--- begin Materials provided ---
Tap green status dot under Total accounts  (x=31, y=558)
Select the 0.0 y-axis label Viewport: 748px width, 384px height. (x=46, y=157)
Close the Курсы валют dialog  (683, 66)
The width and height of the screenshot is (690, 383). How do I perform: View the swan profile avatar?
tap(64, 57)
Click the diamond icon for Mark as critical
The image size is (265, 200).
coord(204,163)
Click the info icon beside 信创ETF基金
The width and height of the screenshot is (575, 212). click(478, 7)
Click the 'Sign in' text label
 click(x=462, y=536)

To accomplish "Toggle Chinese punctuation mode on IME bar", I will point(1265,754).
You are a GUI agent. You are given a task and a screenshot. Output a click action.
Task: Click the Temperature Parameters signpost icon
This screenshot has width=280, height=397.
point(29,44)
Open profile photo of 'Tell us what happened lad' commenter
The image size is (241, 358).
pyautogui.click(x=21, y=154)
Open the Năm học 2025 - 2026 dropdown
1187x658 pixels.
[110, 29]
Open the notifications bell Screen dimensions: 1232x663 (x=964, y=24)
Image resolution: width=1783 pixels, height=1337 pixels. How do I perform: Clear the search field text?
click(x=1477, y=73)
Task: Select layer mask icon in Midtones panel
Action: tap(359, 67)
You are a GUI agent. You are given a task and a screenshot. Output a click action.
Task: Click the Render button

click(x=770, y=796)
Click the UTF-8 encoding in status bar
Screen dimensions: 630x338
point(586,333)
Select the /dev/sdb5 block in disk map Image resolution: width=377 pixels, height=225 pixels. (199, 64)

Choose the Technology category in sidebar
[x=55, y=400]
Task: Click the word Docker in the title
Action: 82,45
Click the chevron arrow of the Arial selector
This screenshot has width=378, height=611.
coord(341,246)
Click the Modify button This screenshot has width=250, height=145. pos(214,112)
--- end Materials provided ---
**Problem details**
Can you quote the data word for word, from its first line through the line containing "Close the Курсы", with both of those lines included?

**Task answer**
Tap green status dot under Total accounts  (x=31, y=558)
Select the 0.0 y-axis label Viewport: 748px width, 384px height. (x=46, y=157)
Close the Курсы валют dialog  (683, 66)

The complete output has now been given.